A significant part of what I enjoy about Japanese anime, manga, and film is the cultural differences in storytelling. Take for example Kurosawa Akira’s Seven Samurai and its American remake, John Sturges’ The Magnificent Seven. The story in both is essentially the same: farmers are harrassed by bandits, and decide to hire warriors on the cheap to defend them, seven warriors are recruited and proceed to train the villagers to defend themselves, there is a romance subplot involving the least experienced warrior and one of the village girls, there is a climatic battle against the bandits, and ultimately only three of the seven warriors survive.
But Seven Samurai is my favorite movie, a superlative film, and I would describe The Magnificent Seven as above average, but only if you enjoy westerns. If they are so much alike, how can one be so much better than the other?

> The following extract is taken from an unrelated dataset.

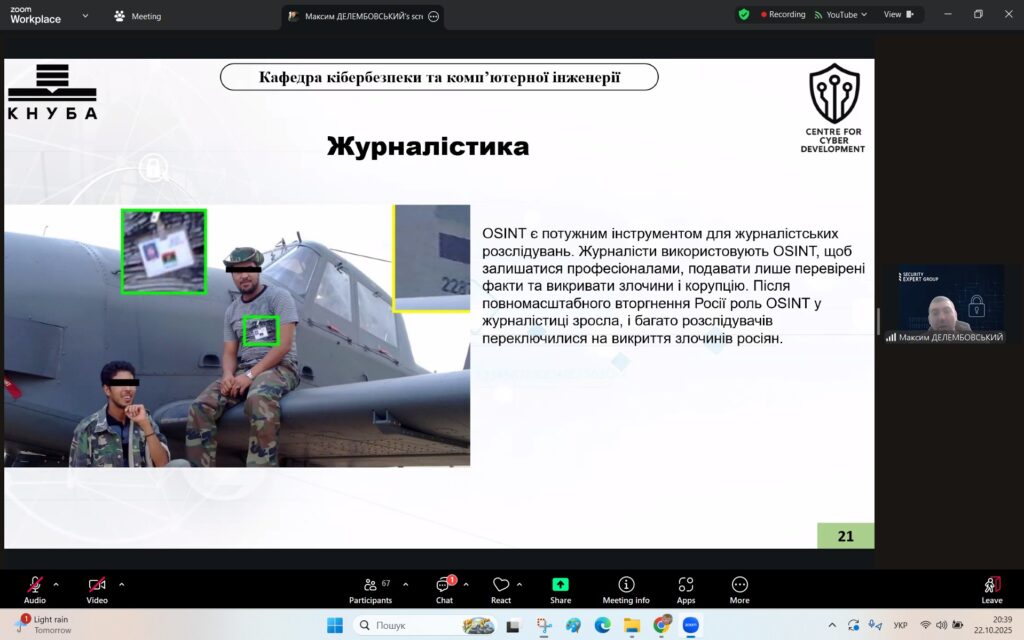Leave the meeting
This screenshot has width=1024, height=640.
991,587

It’s the details, of course.
For example, take the “romance subplot” I mentioned above. In The Magnificient Seven, it is Chico the young gunslinger and Petra the farm girl. In the end, Chico stays in the village with Petra—a typical ending in an American film. But in Seven Samurai, it is Okamoto Katsushirō the young rōnin samurai and Shino the farm girl, and despite their romance, in the end Shino shuns Katsushirō, and he leaves Shino and the village behind to continue his rōnin lifestyle. To a Western audience, that ending to the romance subplot is unexpected; people would likely complain, feeling that they were somehow ‘cheated’ out of a happy ending.

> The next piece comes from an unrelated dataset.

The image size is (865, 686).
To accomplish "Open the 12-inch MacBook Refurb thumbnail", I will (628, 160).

Seven Samurai does not have a happy ending. The farmers are still farmers, their immediate problem solved, to be sure, but they are really still in the same predicament that they started out in. The surviving samurai have nothing to show for their efforts except the memories.
Oh, man, I forgot what I was getting at…oh yeah, DreamWorks, Ghost in the Shell, right.
Simply put, I believe that the elements of Ghost in the Shell that appealed to its fans and earned it the appellation “classic” will be either sugar-coated or dumbed-down or both. Horrible “adjustments” to the storyline and characters will be performed—I would not be surprised if Kusanagi were to reject the union with Project 2501, or if Major Motoko Kusanagi became “Major Michelle Kowalski” and suddenly became blonde-haired and blue-eyed. Batou will become “Brighton,” have normal-looking eyes and goofy sunglasses, and be “Kowalski”‘s lover. The Fuchikoma will be a Knight Rider-esque police car. The philosophical and ethical themes Masamune Shirow wove into the storytelling will flat-out disappear. It’ll be just another senselessly hyperviolent sci-fi actioner that just so happens to have the name Ghost in the Shell.
Short version: I predict DreamWorks’ version of Ghost in the Shell will suck.
Use Ghost in the Shell as inspiration, as a stylistic guide—this worked fairly well for the Wachowski brothers. If you’re going to adapt it into a film, don’t destroy everything that made it what it is.